Other employment figures in the Solar Foundation “Census” appear similarly inflated. We might hazard a guess that the entire US solar industry employs some 30,000 people. What about the SEIA’s other claim, that duties raising the price of solar panels could threaten “one third” of those jobs? The problem with this claim is that today, in early 2018, the solar industry is already in a short-term recession. According to recent estimates, installations in 2017 fell by some 15% from 14 gigawatts (GW) in 2016 to 12 GW in 2017. The fall was the result of unsustainably high demand in 2015 and 2016 as customers rushed to take advantage of low prices and beat feared tax credit reductions. Our industry sources speak of a year-on-year decline of some 30% in the residential market. Vivint Solar’s filings show its megawatts installed in Q3 2017 were 20% below the year-earlier level.
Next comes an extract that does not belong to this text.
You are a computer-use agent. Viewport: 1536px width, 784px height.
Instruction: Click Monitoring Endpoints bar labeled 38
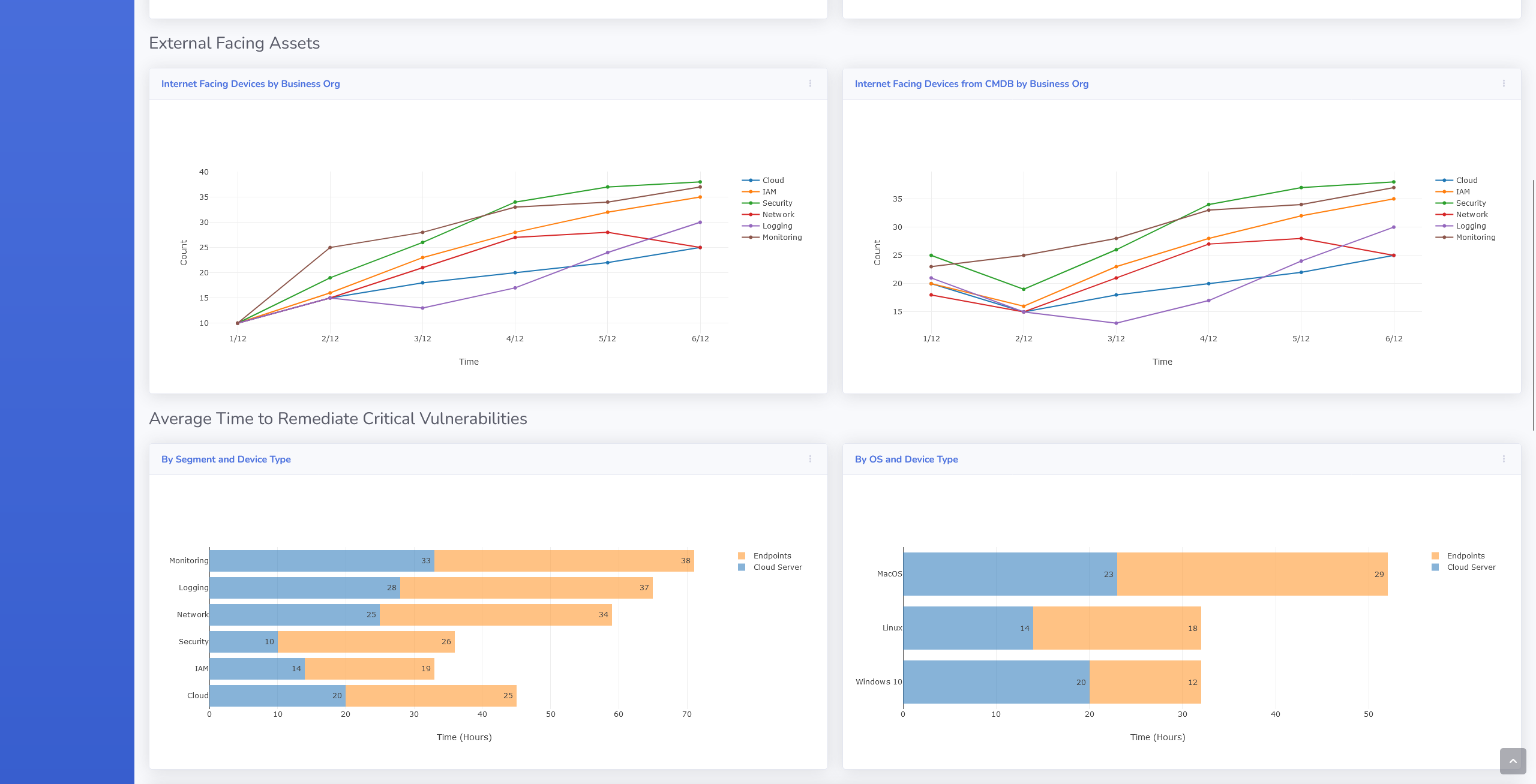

The Solar Foundation was aware of the slowing market in their 2016 Census. So how did the slump affect their own numbers? Not at all! They forecast a 12% increase in the number of installers despite the slumping market! The Solar Foundation, funded by installers and foundations that lobby for renewable energy, appears to be unable to separate economic analysis from industry boosterism. Yet, there’s no doubt that a rise in prices of solar cells and modules due to the imposition of duties would have some modest negative effect on demand in 2018 and beyond. That’s why Chinese money should be used to stimulate US demand for US products.
We discussed our proposal with Frank Kneller, CEO of solar installers Sungevity, headquartered in Temecula, California and number four in the residential solar market with 648 employees. Kneller told us some of the large players who rushed into the residential solar business are finding it hard to make a profit. “It’s not a technology business, it’s a residential construction and home improvement business,” he said. He would welcome government action to drive up demand for solar power. “The solar industry doesn’t do much consumer education, and there’s a lot of misinformation out there,” he said. “Education from an unbiased third party would be useful.” He added that as the industry matures, it can offer employment for thousands of people, in manufacturing as well as installation.
“It’s important to create jobs here in America. As solar gradually replaces coal as a source of power, we can provide jobs for those folks. These are people who are used to working with their hands. Installing solar panels on a roof in the blazing sun or frigid cold is tiring work, but you won’t get black lung from it. If we manage it right, this can be a great industry and put a lot of Americans to work.”